Moïse est arrivé au pouvoir après un deux tours litigieux cycle électoral, en 2015 et 2016, avec une participation fortement déprimée. Dans un pays de onze millions d’habitants, il n’a reçu qu’environ six cent mille voix. Sa présidence a été marquée par des manifestations anti-corruption à l’échelle nationale contre des fonds détournés et détournés du programme d’achat de pétrole du Venezuela, Pétrocaribe. Même la durée de son mandat était fortement contesté.
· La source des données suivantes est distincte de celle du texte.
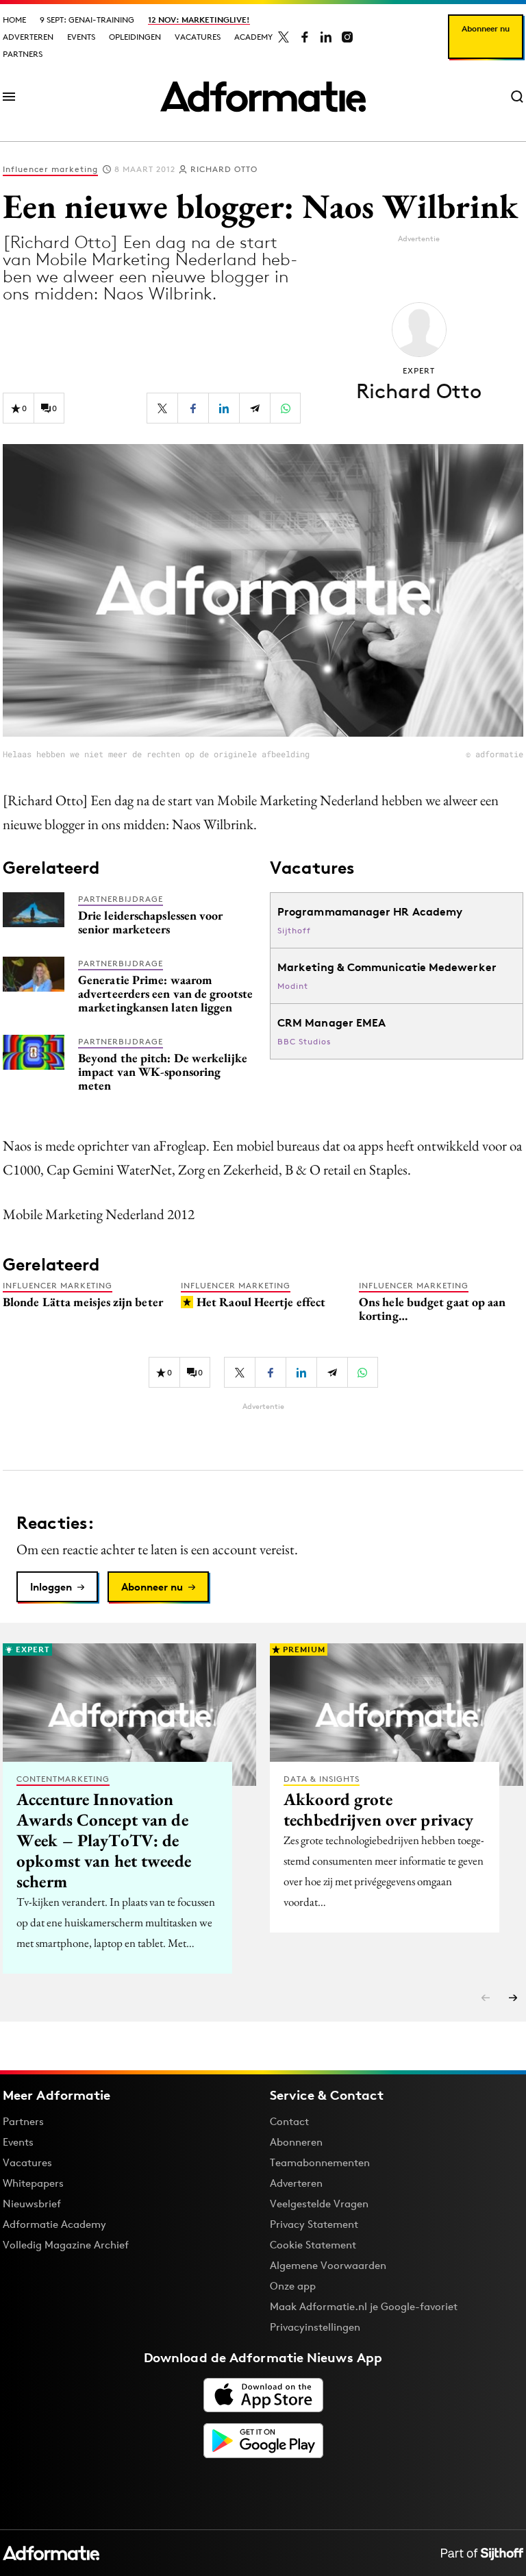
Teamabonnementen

Moïse n’a pas organisé d’élections législatives en 2019, le parlement a donc été dissous début 2020 et il a commencé à gouverner par décret. Il croyait que la version actuelle de la constitution faisait d’Haïti ingouvernable, et voulait réformer les statuts par une formule très impopulaire référendum, qui a été reportée en juin puis reprogrammée pour se tenir en même temps que les élections législatives et présidentielles qu’il prévoyait de tenir en septembre. La nouvelle constitution ajouterait davantage de pouvoirs à la présidence, notamment en éliminant l’interdiction actuelle des mandats présidentiels consécutifs, l’un des principaux garde-fous contre la dictature.
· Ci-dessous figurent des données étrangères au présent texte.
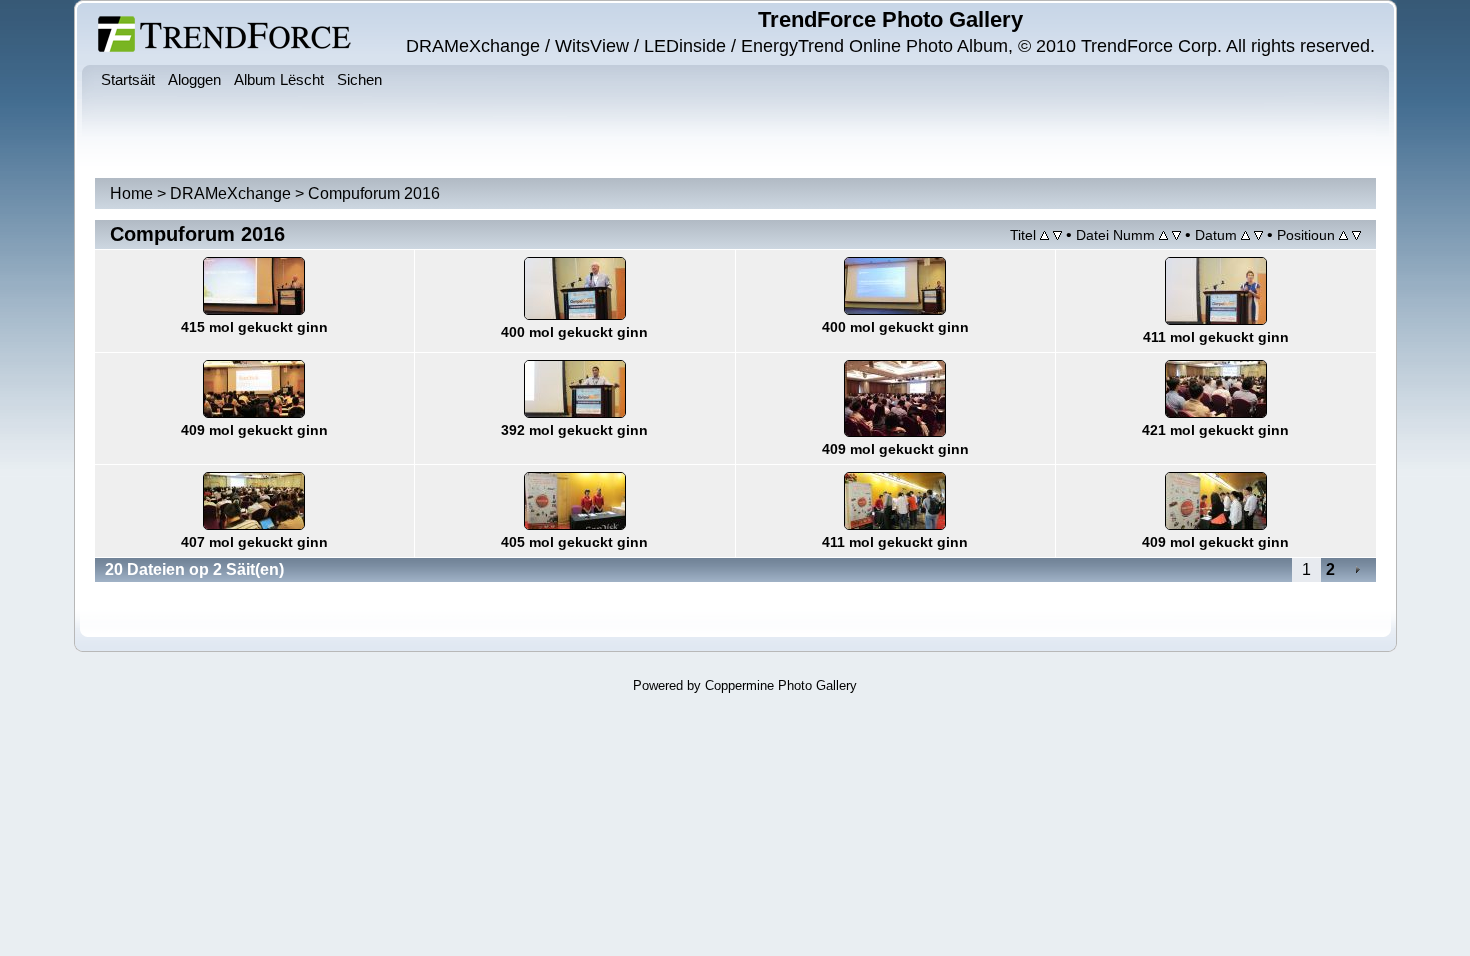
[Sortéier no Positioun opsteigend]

Moïse était inconnu de la plupart des Haïtiens jusqu’à ce qu’il soit trié sur le volet par son prédécesseur, Michel Martelly, le chanteur de konpa connu sous le nom de Sweet Micky, qui est arrivé au pouvoir, en 2011, à travers une autre série d’élections embourbé dans la fraude. La carrière précédente de Moïse était en tant qu’exportateur de bananes (avec le surnom de Nèg Bannann, ou Banana Man), et il a été vendu comme un entrepreneur rural autodidacte et prospère en dehors de la classe politique haïtienne. En effet, Agritans, la compagnie bananière de Moïse, avait reçu des millions de dollars du gouvernement de Martelly—des fonds qui, selon la Cour supérieure des comptes et du contentieux administratif d’Haïti, ont été parmi les détournés de Petrocaribe. (Un avocat représentant Agritans a nié les allégations.)

En tant que président, le programme phare initial de Moïse était son initiative Caravan of Change, qui était lancé en mai 2017. La caravane, un convoi de travailleurs et une flotte d’engins et de matériaux de construction lourds, était censée parcourir le pays pour fournir de l’électricité, construire des routes, des écoles et des hôpitaux, et réduire l’insécurité alimentaire en augmentant la production agricole. Mais il a été géré comme un projet de passion présidentielle, avec peu de transparence autour de son budget et peu de résultats actuels. L’année dernière, le journaliste Snayder Pierre Louis a visité le site inaugural de la caravane, dans la vallée de l’Artibonite, considérée comme « la corbeille à pain d’Haïti ». Le président avait promis de construire des kilomètres de routes et de canaux d’irrigation afin que les agriculteurs de la région puissent produire plus de nourriture pour aider à nourrir le reste du pays. En fait, les canaux mal nettoyés ont conduit à des terres plus sèches et moins cultivables et à moins de cultures. « Trois ans après le début du projet, la traînée des promesses non tenues est douloureusement visible à l’œil nu », écrit Pierre Louis. Jacques Sauveur Jean, ancien sénateur du parti Tèt Kale (tête chauve) de Moïse, a déclaré à Pierre Louis que la Caravane du changement était « l’une des sources les plus importantes de corruption en Haïti ».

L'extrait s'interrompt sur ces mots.